Study | No. Patients | Methods | Main Findings |
---|---|---|---|
Correa2 | 44 | LDI and NFC | LDI and NFC are complementary tools for evaluation of different aspects of SSc microangiopathy |
Cutolo3 | 34 | LDF and NVC | Fingertip blood perfusion correlated negatively with the extent of the nailfold microvascular damage scored according to NVC classification |
Rosato5 | 142 | LDI and NVC | Skin blood perfusion showed a negative correlation with microvascular damage scored according to NVC classification |
Rosato6 | 30 | LDI and NVC | In SSc patients with pulmonary arterial hypertension, bosentan improved skin perfusion, particularly in patients with the early/active capillaroscopic patterns |
Rosato7 | 100 | LDI, NVC, and PPG | A strong correlation exists between capillaroscopic patterns and digital skin perfusion and pulsatility of digital arteries |
Murray8 | 16 | LDI, NFC, and thermal imaging | LDI and thermal imaging give equivalent information on dynamic changes in the cutaneous microcirculation. However, a combination of all 3 techniques improves classification |
Mugii9 | 127 | NVC | Red blood cell velocity was significantly associated with NVC findings.
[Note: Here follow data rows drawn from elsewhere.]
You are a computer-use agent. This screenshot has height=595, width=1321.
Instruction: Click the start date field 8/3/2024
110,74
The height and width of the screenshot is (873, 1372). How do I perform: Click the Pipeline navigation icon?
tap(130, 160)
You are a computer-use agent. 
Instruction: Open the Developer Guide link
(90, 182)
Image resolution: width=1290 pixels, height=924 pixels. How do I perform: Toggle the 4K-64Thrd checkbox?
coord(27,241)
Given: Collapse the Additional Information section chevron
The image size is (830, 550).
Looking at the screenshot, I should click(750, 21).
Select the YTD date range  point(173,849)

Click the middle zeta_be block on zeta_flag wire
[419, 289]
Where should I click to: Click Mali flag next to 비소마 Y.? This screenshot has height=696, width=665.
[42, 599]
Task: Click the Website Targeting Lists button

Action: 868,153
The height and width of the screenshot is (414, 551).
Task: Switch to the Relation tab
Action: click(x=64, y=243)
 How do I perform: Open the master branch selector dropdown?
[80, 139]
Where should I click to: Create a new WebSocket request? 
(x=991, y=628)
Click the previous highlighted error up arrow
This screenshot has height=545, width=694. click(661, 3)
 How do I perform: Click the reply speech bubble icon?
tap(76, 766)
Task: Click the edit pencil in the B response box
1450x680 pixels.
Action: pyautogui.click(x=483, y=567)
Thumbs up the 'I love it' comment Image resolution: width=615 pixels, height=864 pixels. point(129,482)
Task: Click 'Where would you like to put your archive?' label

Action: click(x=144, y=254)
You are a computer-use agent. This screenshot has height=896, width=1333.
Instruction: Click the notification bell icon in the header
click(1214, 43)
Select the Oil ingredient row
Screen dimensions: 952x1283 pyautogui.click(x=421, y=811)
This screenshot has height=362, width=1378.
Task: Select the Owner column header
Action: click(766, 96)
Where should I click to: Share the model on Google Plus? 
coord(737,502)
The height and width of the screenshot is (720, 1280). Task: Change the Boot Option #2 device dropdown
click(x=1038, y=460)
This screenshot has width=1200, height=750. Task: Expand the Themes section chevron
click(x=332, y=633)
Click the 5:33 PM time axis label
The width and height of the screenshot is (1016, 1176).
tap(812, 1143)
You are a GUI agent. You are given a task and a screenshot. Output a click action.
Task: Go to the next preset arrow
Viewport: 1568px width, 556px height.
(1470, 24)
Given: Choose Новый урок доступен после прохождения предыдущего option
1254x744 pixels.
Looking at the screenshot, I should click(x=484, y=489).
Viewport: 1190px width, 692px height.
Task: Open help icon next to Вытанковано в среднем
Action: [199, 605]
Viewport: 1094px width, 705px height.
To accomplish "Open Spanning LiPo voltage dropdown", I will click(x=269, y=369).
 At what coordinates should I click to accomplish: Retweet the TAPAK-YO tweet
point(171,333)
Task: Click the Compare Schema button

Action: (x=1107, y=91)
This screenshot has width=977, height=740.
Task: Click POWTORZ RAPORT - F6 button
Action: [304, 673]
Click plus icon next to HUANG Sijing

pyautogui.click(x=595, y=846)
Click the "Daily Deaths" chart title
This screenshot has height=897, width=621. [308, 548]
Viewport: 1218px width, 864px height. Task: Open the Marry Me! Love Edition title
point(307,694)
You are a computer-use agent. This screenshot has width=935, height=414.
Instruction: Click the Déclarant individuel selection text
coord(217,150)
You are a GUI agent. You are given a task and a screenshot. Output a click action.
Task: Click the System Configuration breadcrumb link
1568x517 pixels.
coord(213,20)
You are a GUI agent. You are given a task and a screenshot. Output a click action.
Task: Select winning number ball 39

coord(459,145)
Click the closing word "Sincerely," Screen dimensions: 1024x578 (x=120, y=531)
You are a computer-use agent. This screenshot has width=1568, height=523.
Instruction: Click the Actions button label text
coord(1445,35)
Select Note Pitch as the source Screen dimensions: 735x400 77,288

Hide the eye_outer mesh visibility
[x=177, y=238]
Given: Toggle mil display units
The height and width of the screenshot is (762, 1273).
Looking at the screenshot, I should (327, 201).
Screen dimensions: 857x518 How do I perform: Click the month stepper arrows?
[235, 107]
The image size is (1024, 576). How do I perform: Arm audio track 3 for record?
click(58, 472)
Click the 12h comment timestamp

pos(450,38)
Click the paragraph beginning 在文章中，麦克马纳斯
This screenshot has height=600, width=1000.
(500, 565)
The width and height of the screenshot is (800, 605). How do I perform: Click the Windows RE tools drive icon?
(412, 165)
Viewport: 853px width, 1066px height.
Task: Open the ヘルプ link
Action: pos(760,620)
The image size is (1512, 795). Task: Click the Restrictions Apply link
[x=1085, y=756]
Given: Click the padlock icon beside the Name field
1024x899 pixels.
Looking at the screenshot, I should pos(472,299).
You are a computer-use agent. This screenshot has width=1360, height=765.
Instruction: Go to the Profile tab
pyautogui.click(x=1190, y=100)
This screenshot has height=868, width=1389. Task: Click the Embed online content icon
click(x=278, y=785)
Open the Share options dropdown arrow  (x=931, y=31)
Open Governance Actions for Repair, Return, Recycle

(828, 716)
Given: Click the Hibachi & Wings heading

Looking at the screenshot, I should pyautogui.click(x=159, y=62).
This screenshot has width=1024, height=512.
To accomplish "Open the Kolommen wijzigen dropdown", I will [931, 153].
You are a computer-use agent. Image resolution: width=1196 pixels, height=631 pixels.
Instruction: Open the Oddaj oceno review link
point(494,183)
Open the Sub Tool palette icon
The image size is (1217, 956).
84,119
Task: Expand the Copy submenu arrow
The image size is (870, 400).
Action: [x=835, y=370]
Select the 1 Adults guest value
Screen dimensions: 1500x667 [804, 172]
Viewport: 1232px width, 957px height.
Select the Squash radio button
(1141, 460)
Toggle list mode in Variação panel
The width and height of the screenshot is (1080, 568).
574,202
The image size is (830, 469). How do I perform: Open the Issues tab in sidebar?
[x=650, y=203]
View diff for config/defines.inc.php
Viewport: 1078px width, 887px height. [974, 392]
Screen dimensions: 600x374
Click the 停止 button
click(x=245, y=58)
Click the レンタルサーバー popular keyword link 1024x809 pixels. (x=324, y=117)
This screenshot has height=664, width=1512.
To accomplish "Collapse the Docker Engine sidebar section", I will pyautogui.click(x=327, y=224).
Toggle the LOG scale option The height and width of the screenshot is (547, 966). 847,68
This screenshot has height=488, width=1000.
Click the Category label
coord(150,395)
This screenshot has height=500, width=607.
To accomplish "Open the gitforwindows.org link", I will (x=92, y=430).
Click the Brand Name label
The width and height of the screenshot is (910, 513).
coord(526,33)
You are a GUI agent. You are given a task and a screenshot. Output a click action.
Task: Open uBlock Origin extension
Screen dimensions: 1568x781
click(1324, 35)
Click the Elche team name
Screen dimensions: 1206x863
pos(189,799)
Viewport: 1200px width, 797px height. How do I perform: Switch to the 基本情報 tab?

Patients with the scleroderma active and late NVC pattern showed a lower red blood cell velocity compared with scleroderma early pattern |
Rosato10 | 40 | LDI and NVC | In early SSc, thermoregulation of finger skin is impaired. With progression of NVC damage, the abnormal microvascular response to cold stimulation also appears in the hand dorsum skin |
LDI: laser Doppler imaging; LDF: laser Doppler flowmetry; NFC: nailfold capillaroscopy; NVC: nailfold videocapillaroscopy; PPG: photoplethysmography.